O MPI destaca ainda a participação da Univaja ao longo do processo de elaboração do plano, com o aporte de informações qualificadas sobre o território e o diálogo realizado também ao longo da sua execução. Desde a sua implementação, o plano realizou 42 operações que resultaram em 211 ações fiscalizatórias; R$ 27 Milhões em multas aplicadas; 5,5 toneladas de pesca ilegal apreendidas (principalmente pirarucu - 4,9 ton.); 3,1 toneladas de carne de caça ilegal; 689 animais silvestres (pacas, queixadas, jacarés, macacos, cotias, veados, entre outros; 13.879 ovos de quelônios (tracajá).

Ainda segundo o MPI, foram inutilizadas 157 dragas, 55 balsas e 171 motores em ações de garimpo ilegal; com a apreensão de 1.502 gramas de ouro; 72.580 litros de diesel, 4.765 litros de gasolina, 2.500 litros de gasolina de aviação e 420 litros de óleo lubrificante, entre 110 inutilizações de embarcações e diversos materiais de pesca ilegal; 55 geradores de energia; 52 motosserras; 93 armas e 1.042 munições de variados calibres, além de 73 aparelhos celulares, 40 antenas de Internet e 54 freezers.

Procurada, a presidência do IBAMA não retornou aos contatos da reportagem.
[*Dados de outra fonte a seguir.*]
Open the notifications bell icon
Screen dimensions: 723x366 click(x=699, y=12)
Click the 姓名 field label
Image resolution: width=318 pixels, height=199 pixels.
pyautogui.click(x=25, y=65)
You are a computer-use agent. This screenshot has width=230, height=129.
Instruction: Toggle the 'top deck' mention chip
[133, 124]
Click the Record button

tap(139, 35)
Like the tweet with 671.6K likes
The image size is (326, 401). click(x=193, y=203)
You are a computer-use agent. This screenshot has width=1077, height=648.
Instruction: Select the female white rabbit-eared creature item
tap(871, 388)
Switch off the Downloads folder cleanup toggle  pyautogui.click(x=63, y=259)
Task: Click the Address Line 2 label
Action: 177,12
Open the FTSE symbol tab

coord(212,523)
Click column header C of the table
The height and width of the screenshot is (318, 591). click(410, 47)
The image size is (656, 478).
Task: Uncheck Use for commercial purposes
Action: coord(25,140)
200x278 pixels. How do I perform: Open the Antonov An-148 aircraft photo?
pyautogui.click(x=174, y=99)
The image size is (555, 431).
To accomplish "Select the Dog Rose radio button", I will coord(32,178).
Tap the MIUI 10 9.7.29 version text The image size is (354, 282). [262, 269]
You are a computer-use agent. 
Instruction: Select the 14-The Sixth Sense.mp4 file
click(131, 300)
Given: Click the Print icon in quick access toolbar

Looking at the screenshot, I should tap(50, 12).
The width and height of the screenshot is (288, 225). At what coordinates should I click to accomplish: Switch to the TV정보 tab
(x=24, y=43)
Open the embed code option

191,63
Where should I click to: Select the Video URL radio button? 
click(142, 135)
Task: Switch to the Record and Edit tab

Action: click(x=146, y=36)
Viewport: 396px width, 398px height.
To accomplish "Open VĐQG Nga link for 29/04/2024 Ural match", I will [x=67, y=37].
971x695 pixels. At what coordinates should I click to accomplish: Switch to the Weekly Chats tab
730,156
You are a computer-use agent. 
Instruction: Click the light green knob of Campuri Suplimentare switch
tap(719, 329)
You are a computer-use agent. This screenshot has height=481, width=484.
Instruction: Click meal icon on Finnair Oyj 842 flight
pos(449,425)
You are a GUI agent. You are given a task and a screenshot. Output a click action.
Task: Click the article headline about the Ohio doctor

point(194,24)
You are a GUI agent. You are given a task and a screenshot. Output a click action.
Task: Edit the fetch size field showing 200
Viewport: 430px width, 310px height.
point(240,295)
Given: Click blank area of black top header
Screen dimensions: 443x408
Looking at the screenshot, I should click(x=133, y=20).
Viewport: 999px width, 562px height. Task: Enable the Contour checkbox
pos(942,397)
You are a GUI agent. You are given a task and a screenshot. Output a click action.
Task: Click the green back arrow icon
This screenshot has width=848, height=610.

Da mesma forma, o STJ não retornou quando questionado sobre a nova data do júri popular e nem se outros envolvidos, assim como Colômbia, serão incluídos.

Por nota, a Polícia Federal informou que, ao longo de dois anos de investigação, promoveu o indiciamento de nove investigados, tendo sido devidamente identificado no relatório final o mandante do duplo homicídio, o qual forneceu cartuchos para a execução do crime, patrocinou financeiramente as atividades da organização criminosa e interveio para coordenar a ocultação dos cadáveres das vítimas. Os demais indiciados tiveram papéis na execução dos homicídios e na ocultação dos cadáveres das vítimas.

O inquérito revelou ainda, diz a nota da PF, a atuação da criminalidade organizada na região de Atalaia do Norte, ligada à pesca e caça predatórias. A ação do grupo criminoso gerou impactos socioambientais, causou ameaças aos servidores de proteção ambiental e às populações indígenas. O coordenador do grupo criminoso, segundo a Polícia Federal, Ruben Dario da Silva Villar, conhecido como "Colômbia", foi identificado no relatório final da PF e se encontra preso.